I noticed that PRSCSX has numerous tuning parameters or hyperparameters. When working with traits that have low heritability, such as gut microbiota GWAS summary data, I find that the number of variants with P-values below 5E-5 is relatively small.

In this context, I have the following questions:

  1. How should the tuning parameters be appropriately set to achieve more accurate results?
  2. Would using the default settings potentially result in too few variants passing through variable selection, thereby affecting the performance of the model?
  3. Do you have any specific recommendations or best practices for dealing with this type of trait?

Thank you!

getian107 commented 1 year ago

Hi - To answer your questions:

  1. The main tuning parameters are the global shrinkage parameter phi and the linear combination of population-specific PRS. You can use a validation dataset to learn these parameters which could maximize prediction accuracy for a specific target. Alternatively if an independent validation dataset is unavailable you can use the auto algorithm and --meta option so you don't need to tune any hyper parameters. We don't recommend tuning other hyper parameters such as a and b in the prior.
  2. PRS-CS/x don't perform variable selection.

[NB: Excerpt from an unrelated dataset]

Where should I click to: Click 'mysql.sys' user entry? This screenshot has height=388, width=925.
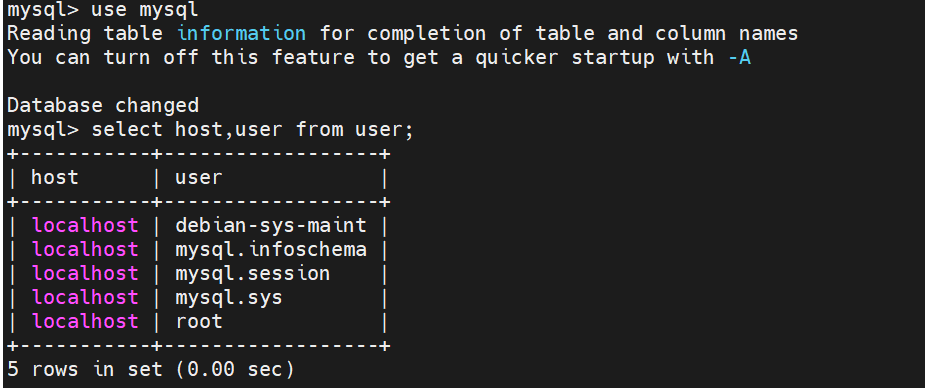click(x=229, y=297)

We use all HapMap3 variants that are available in the GWAS summary statistics and the target dataset to make prediction, regardless of how hyper parameters are set. For well-imputed GWAS and target datasets the number of variants used to build PRS is usually somewhere between 700K to 1.2M.
  3. The predictive power for low-heritability traits would be low because the prediction accuracy is bounded by the heritability. You want to make sure that you use the most powerful GWAS to train the PRS but there is no specific recommendation in terms of setting hyper parameters.